- **Extrait fourni**
•••

Côté performances, le Mi Mix 3 embarque un Snapdragon 845 soit la puce mobile la plus haut de gamme de Qualcomm actuellement sur le marché. À cela s’ajoutent 6 Go de RAM et 128 Go d’espace de stockage. L’expérience est fluide pour effectuer n’importe quelle tâche et l’appareil fait tourner sans le moindre souci et avec la configuration graphique la plus haute des jeux très gourmands en ressources comme PUBG Mobile. Notons que son dos en céramique a tendance évidemment à chauffer, mais les pics de températures ne rendent jamais impossible la prise en main.

Le smartphone de Xiaomi intègre une batterie de 3200 mAh. Une capacité qui peut paraître assez légère compte tenu du segment qu’il occupe sur le marché. Malgré une importante diagonale d’écran, n’oublions pas non plus qu’il s’agit d’une dalle Amoled et que MIUI et le Snapdragon 845 sont capables de bien des miracles concernant la gestion énergétique de leurs appareils. Et en effet, le Mi Mix 3 ne souffre pas d’un manque d’endurance, loin de là. Avec une utilisation assez poussée, il ne s’essouffle qu’au bout d’une bonne journée et demie.

•••

- **Objectif de l'exercice**
Pour chaque affirmation, dites si elle concorde avec l'extrait sur le Mi Mix 3 en répondant par oui ou par non, et citez les mots de l'extrait qui le prouvent.
1. Le Mi Mix 3 dispose de 8 Go de RAM.
2. Le dos en céramique du Mi Mix 3 a tendance à chauffer.
3. Avec une utilisation assez poussée, le Mi Mix 3 ne tient pas une journée entière.
Le matériel qui suit n'a aucun rapport avec l'extrait sur le Mi Mix 3.

•••

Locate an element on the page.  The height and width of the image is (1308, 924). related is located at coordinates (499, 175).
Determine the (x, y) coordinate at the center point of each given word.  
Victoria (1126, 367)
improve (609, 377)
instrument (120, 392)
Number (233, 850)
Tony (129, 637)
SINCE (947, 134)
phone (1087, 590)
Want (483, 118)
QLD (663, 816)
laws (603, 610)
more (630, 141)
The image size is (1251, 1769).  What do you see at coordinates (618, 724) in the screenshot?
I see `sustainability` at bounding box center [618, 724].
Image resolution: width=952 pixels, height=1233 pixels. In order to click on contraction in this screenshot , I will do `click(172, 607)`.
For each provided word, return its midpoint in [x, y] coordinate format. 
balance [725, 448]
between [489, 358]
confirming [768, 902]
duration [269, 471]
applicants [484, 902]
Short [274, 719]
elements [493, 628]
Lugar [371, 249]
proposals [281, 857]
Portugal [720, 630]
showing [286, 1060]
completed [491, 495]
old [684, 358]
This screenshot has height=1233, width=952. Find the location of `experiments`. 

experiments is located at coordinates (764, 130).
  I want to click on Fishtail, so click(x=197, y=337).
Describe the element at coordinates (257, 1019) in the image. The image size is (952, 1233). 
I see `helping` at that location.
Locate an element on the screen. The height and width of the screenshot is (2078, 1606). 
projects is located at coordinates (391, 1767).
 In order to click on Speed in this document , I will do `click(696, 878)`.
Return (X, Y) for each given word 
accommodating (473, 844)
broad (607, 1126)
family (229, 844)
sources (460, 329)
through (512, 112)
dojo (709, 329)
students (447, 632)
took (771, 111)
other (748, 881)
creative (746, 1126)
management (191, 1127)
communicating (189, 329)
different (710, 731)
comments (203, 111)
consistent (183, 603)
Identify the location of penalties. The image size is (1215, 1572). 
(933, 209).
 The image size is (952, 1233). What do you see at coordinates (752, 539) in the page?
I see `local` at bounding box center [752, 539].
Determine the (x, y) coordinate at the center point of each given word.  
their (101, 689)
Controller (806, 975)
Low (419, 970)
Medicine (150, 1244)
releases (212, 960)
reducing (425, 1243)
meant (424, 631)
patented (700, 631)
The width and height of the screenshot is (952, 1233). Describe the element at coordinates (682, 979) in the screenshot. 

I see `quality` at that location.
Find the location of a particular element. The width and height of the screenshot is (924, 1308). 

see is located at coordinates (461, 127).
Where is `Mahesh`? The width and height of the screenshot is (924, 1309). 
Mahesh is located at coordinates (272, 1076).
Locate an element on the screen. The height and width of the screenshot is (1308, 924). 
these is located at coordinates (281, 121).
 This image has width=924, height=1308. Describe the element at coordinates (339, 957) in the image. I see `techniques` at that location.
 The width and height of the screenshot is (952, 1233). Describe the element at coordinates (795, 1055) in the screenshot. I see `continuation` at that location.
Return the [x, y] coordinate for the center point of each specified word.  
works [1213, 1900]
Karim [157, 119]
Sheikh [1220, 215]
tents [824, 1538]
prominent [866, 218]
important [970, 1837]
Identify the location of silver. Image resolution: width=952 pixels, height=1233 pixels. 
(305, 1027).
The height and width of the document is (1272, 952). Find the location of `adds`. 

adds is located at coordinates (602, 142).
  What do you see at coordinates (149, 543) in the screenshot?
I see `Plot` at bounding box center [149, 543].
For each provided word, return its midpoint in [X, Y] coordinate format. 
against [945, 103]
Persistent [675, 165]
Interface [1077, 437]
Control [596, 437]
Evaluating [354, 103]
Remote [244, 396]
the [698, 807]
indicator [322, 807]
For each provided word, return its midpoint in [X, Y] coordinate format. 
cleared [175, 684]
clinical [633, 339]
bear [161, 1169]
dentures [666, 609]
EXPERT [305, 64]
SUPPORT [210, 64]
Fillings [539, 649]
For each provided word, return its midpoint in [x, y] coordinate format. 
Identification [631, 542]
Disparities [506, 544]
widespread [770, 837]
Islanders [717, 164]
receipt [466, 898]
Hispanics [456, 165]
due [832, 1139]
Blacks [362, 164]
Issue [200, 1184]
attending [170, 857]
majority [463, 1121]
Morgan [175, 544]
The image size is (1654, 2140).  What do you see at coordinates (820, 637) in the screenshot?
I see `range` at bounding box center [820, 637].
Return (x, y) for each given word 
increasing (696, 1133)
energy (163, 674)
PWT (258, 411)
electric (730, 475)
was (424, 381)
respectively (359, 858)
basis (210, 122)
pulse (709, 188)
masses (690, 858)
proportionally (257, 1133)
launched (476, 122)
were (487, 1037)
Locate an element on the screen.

•••

- **Corrigé**
1. Non : « À cela s’ajoutent 6 Go de RAM et 128 Go d’espace de stockage. »
2. Oui : « Notons que son dos en céramique a tendance évidemment à chauffer »
3. Non : « Avec une utilisation assez poussée, il ne s’essouffle qu’au bout d’une bonne journée et demie. »